Tag: London Metropolitan University

  • Students occupy gallery over plans to sell-off Cass art school

    An Cass occupation – Barbara Ntumey 620
    An occupier registers disapproval at plans to relocate the Cass. Photograph: Barbara Ntumy

    Opposition against a £50 million sell-off and relocation of the Cass Faculty of Art, Architecture and Design has gathered pace, with students occupying a gallery on Wednesday evening.

    The students have moved into the Bank Gallery space on Whitechapel High Street to protest against London Metropolitan University’s plans to merge its departments into one campus on Holloway Road by September 2017.

    The plans, approved in October, would see The Cass’s current home in Aldgate and the rest of London Met’s East London estate sold off, with the proceeds used to revamp the Holloway campus.

    The occupation was sparked by the suspension of Robert Mull as Dean of Faculty, believed to be the result of Mull’s refusal to support the university’s ‘One Campus, One Community’ policy.

    A group called Occupy the Cass has issued a list of demands, which include not selling the Cass’s Central House building on Whitechapel High Street, and a commitment not to cut courses, staff numbers and student places.

    Courses in jewellery, silversmithing and the last musical instrument making BSc in the UK are being phased out at the Cass as part of the university’s ‘annual portfolio review’ but which the occupying students see as evidence of an “asset stripping exercise to balance the university’s books”.

    The group’s actions have been endorsed by the likes of artists Jeremy Deller, a visiting professor at the school, and Bob and Roberta Smith, an associate professor and course leader there. The latter described the occupiers as “wonderful people” who are “standing up for the Cass [and for] art education at all levels.”

    However, a statement released by London Metropolitan University said it is investing £125m in new workshops and studio spaces to create a new home for The Cass at the Holloway campus.

    “We appreciate that some students are concerned about the move, but we’d like to reassure them that the Cass is not closing, nor will its making ethos or successful studio model of teaching be lost,” the statement read.

    “By moving to Islington, the Cass will be in one location as opposed to the faculty’s current split between Central House and Commercial Road. Students have already highlighted the success of the previous merger between the School of Architecture and School of Art and Design to form the Cass three years ago, and we believe another move, with considerably more investment, can only be positive.

    “We are inviting students to work with us to shape the Cass’s future together, and we’d urge those occupying today to accept that offer.”

    The occupation is the latest measure in an increasingly high-profile campaign to ‘save the Cass’. A petition opposing the one campus plan has more than 2000 signatories, and last week the school’s proposed move away from East London was mentioned during a debate in the House of Lords.
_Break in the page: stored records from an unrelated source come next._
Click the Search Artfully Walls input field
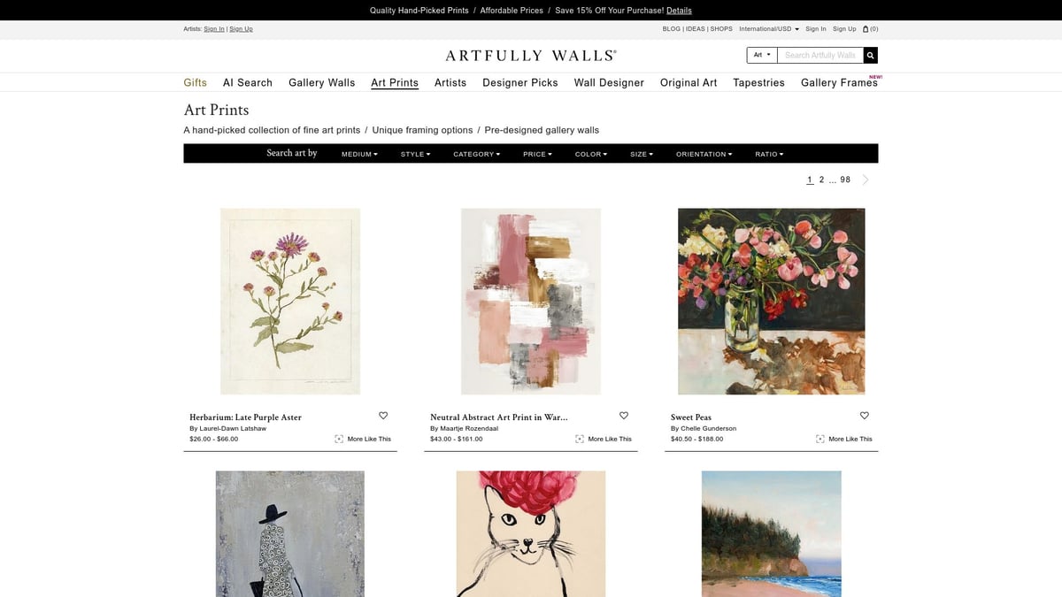This screenshot has height=597, width=1062. 820,55
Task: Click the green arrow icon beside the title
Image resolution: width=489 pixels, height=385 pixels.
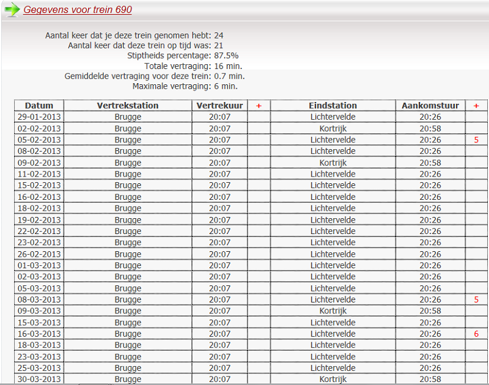Action: [12, 10]
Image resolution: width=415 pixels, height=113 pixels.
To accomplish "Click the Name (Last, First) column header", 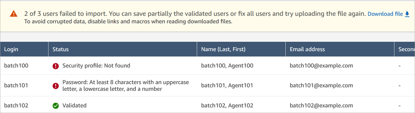I will pyautogui.click(x=223, y=49).
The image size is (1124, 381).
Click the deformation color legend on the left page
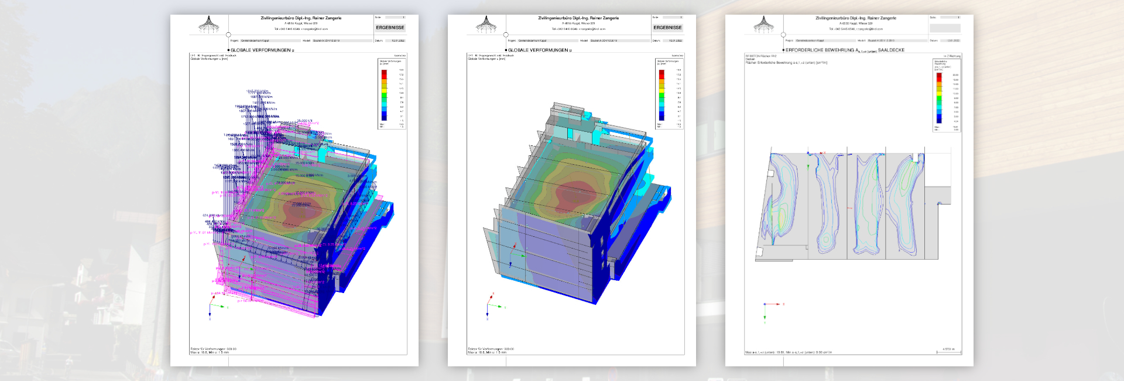(x=391, y=94)
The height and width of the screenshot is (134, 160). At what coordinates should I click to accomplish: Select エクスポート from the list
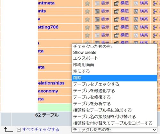[86, 58]
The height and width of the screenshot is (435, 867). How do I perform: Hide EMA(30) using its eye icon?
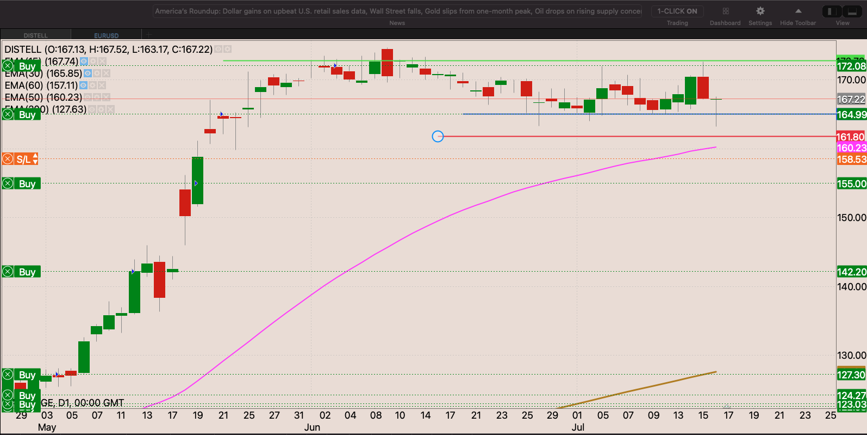click(88, 73)
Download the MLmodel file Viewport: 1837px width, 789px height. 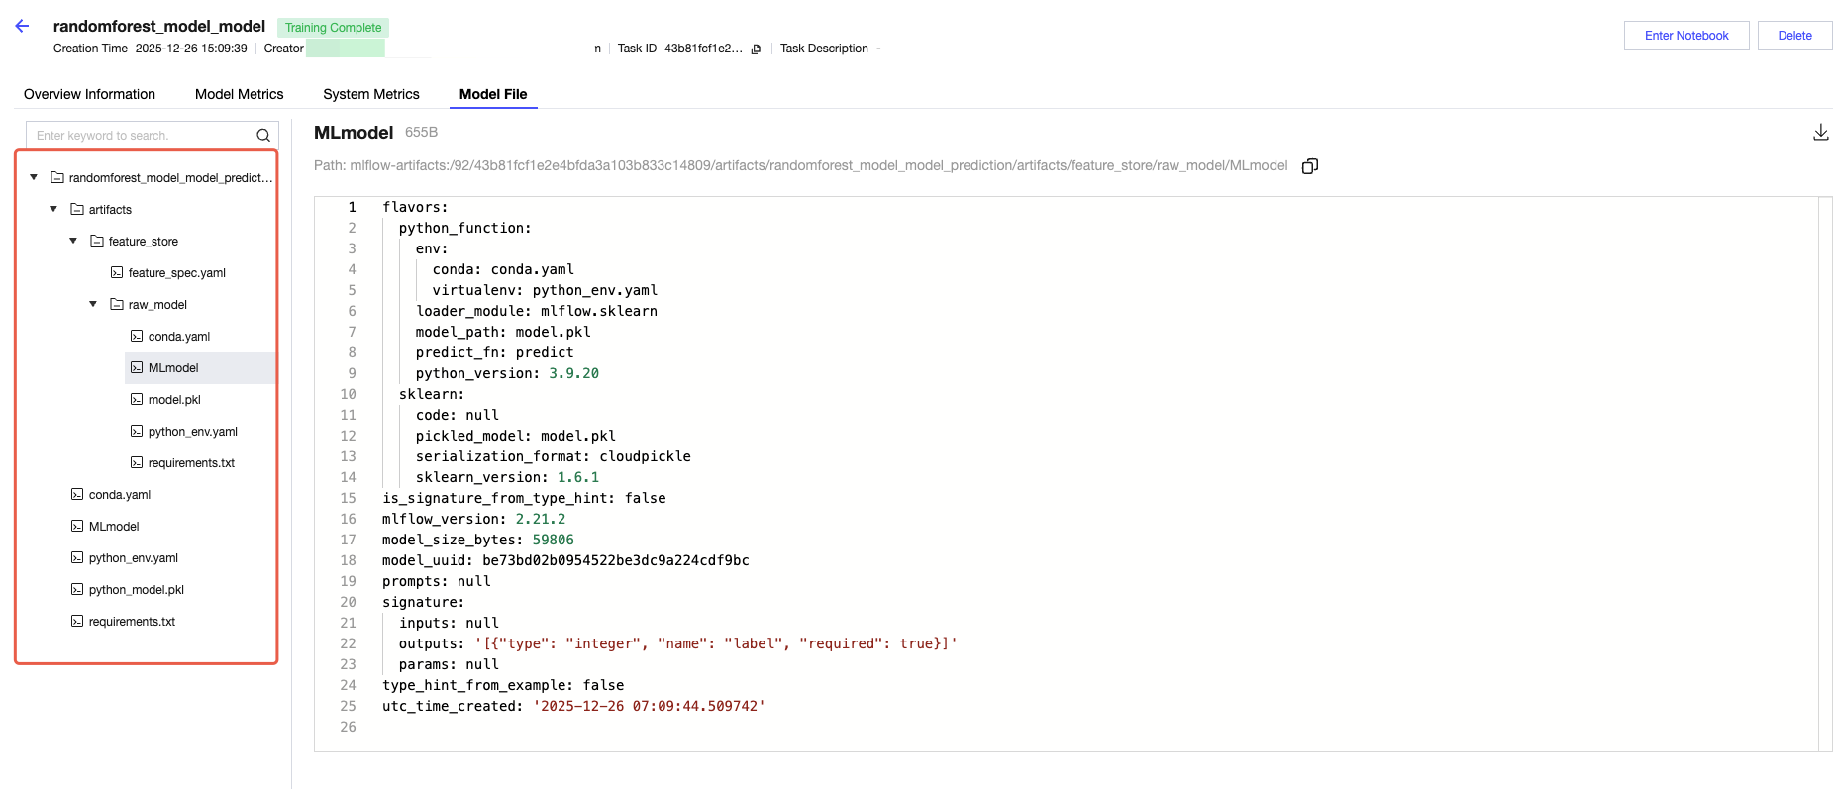[x=1820, y=133]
Bob and Roberta Smith has created a new artwork protesting the move, an open letter to chancellor George Osbourne penned on convector heaters, which is on display at William Morris Gallery.

    Mayor of Tower Hamlets John Biggs has described himself as “deeply shocked” at the decision to move the Cass, whose alumni include members of the newly-crowned Turner Prize winning collective, Assemble.
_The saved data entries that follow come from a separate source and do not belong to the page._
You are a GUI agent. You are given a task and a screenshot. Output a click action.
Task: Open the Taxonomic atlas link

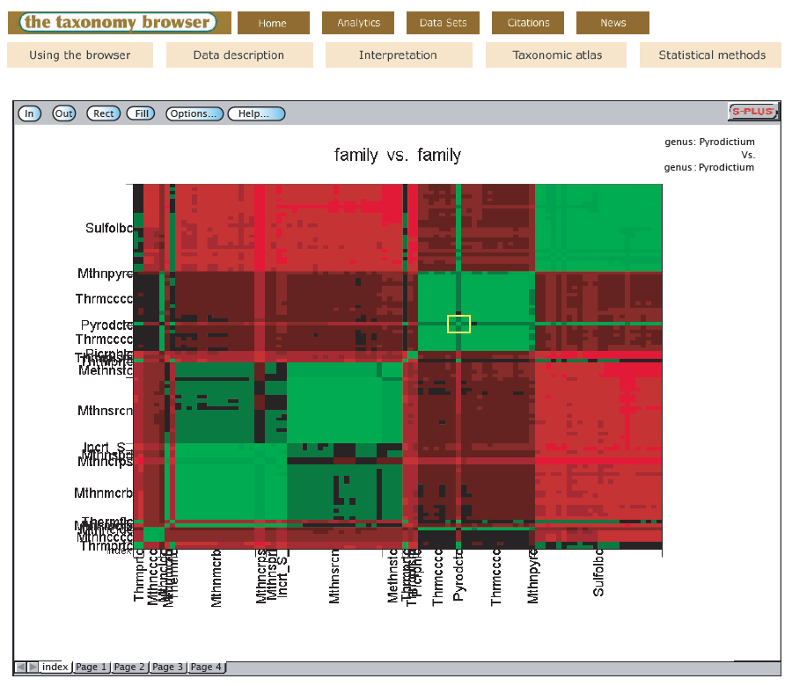(557, 55)
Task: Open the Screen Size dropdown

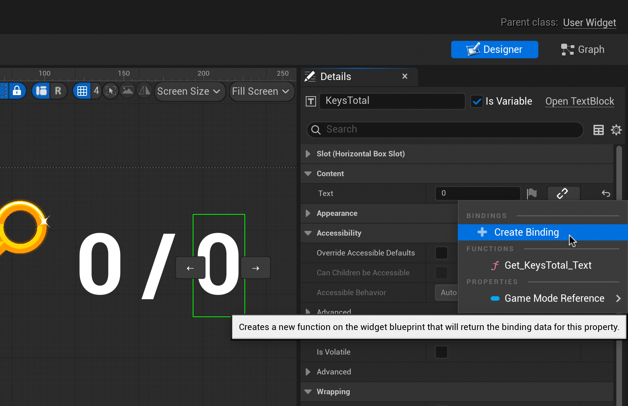Action: click(189, 91)
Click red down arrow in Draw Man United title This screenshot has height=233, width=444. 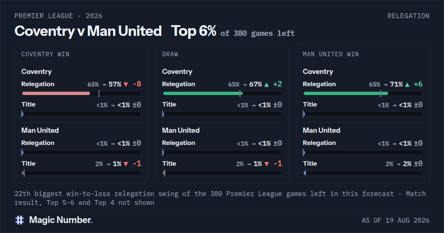click(x=266, y=164)
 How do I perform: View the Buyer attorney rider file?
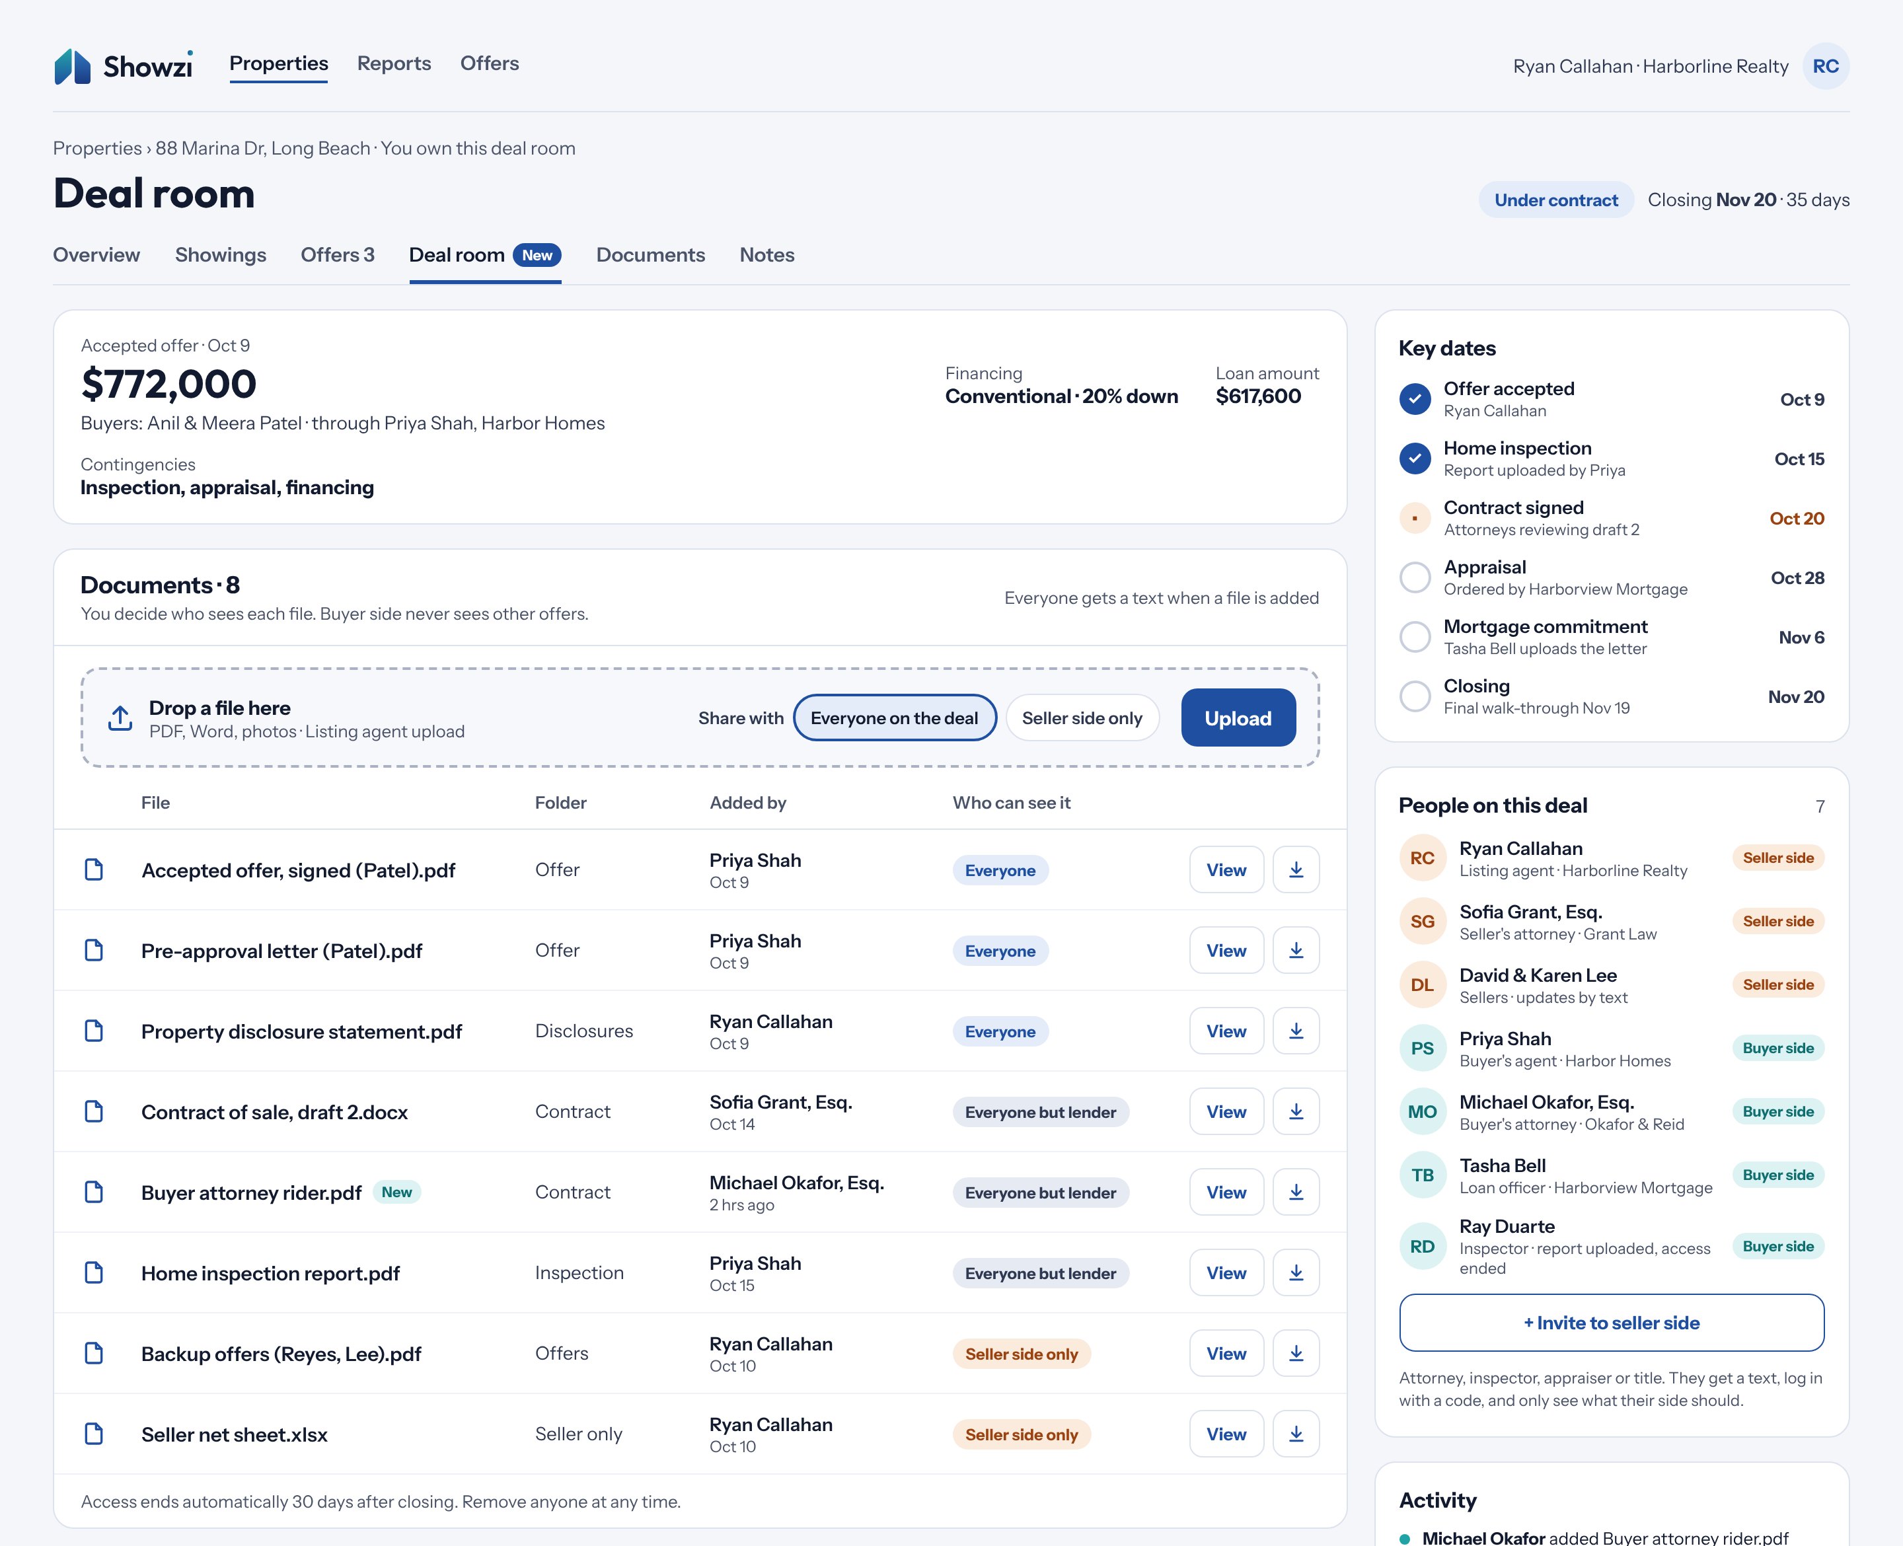(1226, 1192)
  • Mayor ‘deeply shocked’ at plans to close the Cass

    Photograph: Steve Blunt
    Last May’s Arts Emergency Response exhibition at the Cass. Photograph: Steve Blunt

    More than 2,000 people have signed a petition against plans to close an art school with “deep roots” to East London.

    Last month London Metropolitan University approved plans to consolidate all teaching to its Holloway Road campus, allowing its buildings at Moorgate and Aldgate to be sold.

    The Cass Faculty of Art, Architecture and Design, on Commercial Street, described as the ‘Aldgate Bauhaus’ by artist Bob and Roberta Smith, will have to relocate to Holloway Road by September 2017.

    Mayor of Tower Hamlets John Biggs said he was “deeply shocked” at the decision to relocate the campuses.

    “The loss of all the student places in the Aldgate area is a blow, but the decision to relocate the Sir John Cass Department of Art, Media and Design is particularly upsetting,” the Mayor said.

    “The Cass through its predecessor institutions has deep roots in the East End and has a wonderful reputation for combining academic study and creative production.”

    But Professor John Raftery, Vice Chancellor of London Met, defended the decision, saying: “We are excited about this project, which aims to create a one campus, one community university.

    “We believe this will benefit our students, who will enjoy an enhanced student experience, and our staff, who will have more opportunities to collaborate.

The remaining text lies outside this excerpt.